Garda cold case detectives are carrying out a fresh review into the disappearance of JoJo Dullard in the hope of uncovering new lines of inquiry in the case.
The Kilkenny woman has been missing for more than 24 years. Her last known movements were when she was trying to get a lift home from the village of Moone, Co Kildare.
Ms Dullard was just 21 when she disappeared on November 9, 1995, but despite extensive investigations, she has not been found.
Senior investigators have now said the review into the disappearance will look at the evidence gathered from the first day.
Det Chief Supt Walter O'Sullivan, of the Serious Crime Review Team, told the Irish Independent that interviews carried out previously will also be reviewed.
The Dullard family have said the review gives them hope, and have appealed for those with information to come forward.
Kathleen Bergin, Ms Dullard's sister, told the Irish Independent: "We had meetings before this and we wanted the gardaí to review the case.
"We met in March of this year, and we have been formally told they will be reviewing the case.
"They are getting their information together and we have met (Garda Commissioner) Drew Harris.
"I just want to make sure they have enough manpower and resources. They will go more in-depth into [it] this time. It gives us hope and someone has information.
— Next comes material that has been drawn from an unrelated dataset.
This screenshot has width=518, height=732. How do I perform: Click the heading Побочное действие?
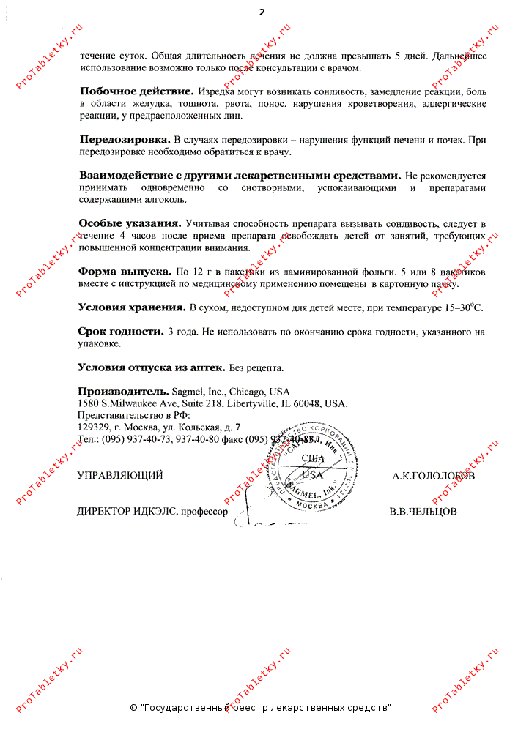[136, 92]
"Someone has information, and we need them to come forward and help us. We can't do it without them."
Ms Bergin added: "People might not want to go to a Garda station, but if gardaí go to them... it's 24 years and circumstances change for people. There are people who know what happened.
"I would ask people to keep an open mind. We need them to come forward.
"Someone made a choice to take JoJo and she had her whole future ahead of her.
"People can end this nightmare for us. We just want to bring her home. It's the decent thing to do. The biggest gift they could give us is to tell us what happened to JoJo.
Ms Bergin was speaking at the seventh annual National Missing Persons Day at King's Inns, Dublin, yesterday.
The event was attended by dozens of families of missing people, as well as gardaí involved in the investigations, Garda Commissioner Drew Harris and Junior Minister David Stanton.
RTÉ's Barry Cummins, who hosted the event, said the venue had changed in recent years, with the numbers attending growing every year.